For each of those nodes, we also need to define a clip path

    clippaths <- list()
    for (i in 1:length(ns)) {
        clippaths[[i]] <- newXMLNode("clipPath", attrs=c(id=sprintf("clipPath%s", i)))
        use <- newXMLNode("use", attrs = c("xlink:href"=sprintf("#%s", xmlAttrs(ns[[i]])[["id"]])))
        addChildren(clippaths[[i]], kids=list(use))
    }

And hook it into the existing XML

    defs <- newXMLNode("defs")
    addChildren(defs, kids=clippaths)
    top <- getNodeSet(gridsvg$svg, "//*[@id='gridSVG']")[[1]]
    addChildren(top, kids=list(defs))
}

Then our driver function needs some slight modifications:

gridsvg.london2 <- function(expr, subsetexpr=TRUE, filename="/tmp/london.svg") {
    london.data <- droplevels(do.call(subset, list(london$msoa.fortified, substitute(subsetexpr))))
    is <- match(levels(london.data$group), london.data$group)
    vals <- eval(substitute(expr), london.data)[is]
    labels <- levels(london.data$zonelabel)[london.data$zonelabel[is]]
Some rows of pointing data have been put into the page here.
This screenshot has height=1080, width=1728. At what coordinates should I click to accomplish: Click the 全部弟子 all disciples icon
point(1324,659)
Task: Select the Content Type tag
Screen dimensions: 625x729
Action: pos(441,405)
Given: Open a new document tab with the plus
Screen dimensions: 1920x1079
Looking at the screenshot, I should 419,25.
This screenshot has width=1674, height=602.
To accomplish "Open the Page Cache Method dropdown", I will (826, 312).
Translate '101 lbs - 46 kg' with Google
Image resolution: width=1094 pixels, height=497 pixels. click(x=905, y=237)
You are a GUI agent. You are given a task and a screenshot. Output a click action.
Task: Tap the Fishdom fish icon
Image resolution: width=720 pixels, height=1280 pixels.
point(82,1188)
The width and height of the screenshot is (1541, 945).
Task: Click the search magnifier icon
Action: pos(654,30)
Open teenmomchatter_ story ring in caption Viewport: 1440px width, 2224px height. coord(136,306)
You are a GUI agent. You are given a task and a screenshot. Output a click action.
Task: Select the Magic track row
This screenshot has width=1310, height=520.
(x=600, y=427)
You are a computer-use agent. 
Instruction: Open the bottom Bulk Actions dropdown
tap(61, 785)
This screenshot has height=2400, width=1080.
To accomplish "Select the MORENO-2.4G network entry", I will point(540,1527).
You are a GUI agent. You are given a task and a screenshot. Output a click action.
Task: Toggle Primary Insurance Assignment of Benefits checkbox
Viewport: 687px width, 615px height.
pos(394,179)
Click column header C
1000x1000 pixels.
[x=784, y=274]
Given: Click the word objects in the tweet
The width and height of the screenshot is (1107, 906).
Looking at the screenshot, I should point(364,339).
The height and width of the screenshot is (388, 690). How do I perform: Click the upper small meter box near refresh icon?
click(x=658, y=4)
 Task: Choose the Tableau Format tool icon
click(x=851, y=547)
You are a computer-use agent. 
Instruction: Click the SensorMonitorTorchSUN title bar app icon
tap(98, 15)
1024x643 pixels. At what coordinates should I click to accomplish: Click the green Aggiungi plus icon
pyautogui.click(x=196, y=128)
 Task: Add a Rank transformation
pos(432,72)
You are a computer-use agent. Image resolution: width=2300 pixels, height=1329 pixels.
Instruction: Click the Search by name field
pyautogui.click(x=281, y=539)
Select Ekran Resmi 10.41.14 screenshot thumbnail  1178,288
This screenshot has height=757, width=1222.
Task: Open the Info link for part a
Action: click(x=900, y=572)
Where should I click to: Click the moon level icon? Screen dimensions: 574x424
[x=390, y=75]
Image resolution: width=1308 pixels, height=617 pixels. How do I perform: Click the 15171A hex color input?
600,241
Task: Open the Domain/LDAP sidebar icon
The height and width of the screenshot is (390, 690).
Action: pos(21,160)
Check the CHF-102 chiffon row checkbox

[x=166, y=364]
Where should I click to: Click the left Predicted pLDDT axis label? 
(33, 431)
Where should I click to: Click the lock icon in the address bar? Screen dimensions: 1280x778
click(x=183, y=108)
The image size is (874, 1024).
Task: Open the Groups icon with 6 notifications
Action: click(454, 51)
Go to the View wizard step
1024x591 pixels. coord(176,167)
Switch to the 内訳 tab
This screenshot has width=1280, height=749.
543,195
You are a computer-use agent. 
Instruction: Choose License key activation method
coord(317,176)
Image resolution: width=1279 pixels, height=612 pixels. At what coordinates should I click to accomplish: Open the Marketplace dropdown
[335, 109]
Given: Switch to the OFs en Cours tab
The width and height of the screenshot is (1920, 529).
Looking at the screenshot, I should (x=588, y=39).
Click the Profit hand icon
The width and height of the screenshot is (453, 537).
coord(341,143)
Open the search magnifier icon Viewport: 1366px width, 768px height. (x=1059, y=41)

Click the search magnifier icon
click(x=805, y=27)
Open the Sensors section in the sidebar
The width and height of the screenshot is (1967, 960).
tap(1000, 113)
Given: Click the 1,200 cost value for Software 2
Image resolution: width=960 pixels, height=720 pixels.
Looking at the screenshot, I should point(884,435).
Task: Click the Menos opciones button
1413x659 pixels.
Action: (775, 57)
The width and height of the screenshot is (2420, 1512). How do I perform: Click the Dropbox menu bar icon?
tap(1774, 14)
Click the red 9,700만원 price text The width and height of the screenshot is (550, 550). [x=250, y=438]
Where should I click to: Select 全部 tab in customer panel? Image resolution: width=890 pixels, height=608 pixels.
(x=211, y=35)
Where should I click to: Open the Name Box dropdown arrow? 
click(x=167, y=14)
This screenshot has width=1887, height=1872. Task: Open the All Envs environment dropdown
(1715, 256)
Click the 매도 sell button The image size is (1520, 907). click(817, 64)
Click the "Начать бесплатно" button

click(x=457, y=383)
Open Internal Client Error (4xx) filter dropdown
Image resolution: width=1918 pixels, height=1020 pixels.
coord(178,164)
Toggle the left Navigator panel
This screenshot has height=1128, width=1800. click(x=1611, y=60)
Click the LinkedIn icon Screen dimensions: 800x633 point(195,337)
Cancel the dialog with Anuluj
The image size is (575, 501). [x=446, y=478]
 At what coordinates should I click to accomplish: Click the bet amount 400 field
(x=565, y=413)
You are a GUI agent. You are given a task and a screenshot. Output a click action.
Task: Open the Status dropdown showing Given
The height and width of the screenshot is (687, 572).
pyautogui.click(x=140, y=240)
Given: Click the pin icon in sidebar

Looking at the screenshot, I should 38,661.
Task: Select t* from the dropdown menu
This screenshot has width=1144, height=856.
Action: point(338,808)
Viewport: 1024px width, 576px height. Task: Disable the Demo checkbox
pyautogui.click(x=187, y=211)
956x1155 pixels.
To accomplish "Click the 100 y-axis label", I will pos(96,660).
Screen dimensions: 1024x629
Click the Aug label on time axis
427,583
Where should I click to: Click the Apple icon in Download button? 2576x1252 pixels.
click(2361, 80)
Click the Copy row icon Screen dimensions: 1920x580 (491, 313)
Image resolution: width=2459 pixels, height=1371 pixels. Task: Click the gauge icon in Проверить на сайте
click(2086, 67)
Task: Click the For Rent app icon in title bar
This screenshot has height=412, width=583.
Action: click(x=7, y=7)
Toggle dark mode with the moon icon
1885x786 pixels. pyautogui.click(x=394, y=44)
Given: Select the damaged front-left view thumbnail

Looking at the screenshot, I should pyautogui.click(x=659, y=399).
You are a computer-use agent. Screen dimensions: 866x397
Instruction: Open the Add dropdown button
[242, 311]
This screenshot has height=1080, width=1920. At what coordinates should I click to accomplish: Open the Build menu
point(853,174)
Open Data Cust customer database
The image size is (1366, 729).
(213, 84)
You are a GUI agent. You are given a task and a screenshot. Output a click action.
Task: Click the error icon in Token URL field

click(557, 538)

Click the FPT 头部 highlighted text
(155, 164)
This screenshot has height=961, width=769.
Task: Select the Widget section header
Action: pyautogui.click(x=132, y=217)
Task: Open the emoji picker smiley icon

Until here, everything is the same, but we can’t use the gridsvg pseudo-graphics device any more, so we need to do graphics device handling ourselves:

    pdf(width=16, height=10)
    print(do.call(ggplot.london, list(substitute(expr), substitute(subsetexpr))))
    grid.garnish("GRID.polygon.*",
                 onmouseover=rep("showTooltip(evt)", length(is)),
                 onmouseout=rep("hideTooltip()", length(is)),
                 zonelabel=labels, value=vals,
                 group=FALSE, grep=TRUE)
    grid.script(filename="tooltip.js")

Now we export the scene to SVG,

    gridsvg <- grid.export()

find the grob containing all the map polygons,

    grobnames <- grid.ls(flatten=TRUE, print=FALSE)$name
    grobid <- grobnames[[grep("GRID.polygon", grobnames)[1]]]

add the clip paths,

    addClipPaths(gridsvg, grobid)
    saveXML(gridsvg$svg, file=filename)

and we’re done!

    dev.off()
}

Then gridsvg.london2(fulltime/(allages-younger-older)) produces:

and I leave whether the graphical output is worth the effort to the beholder’s judgment.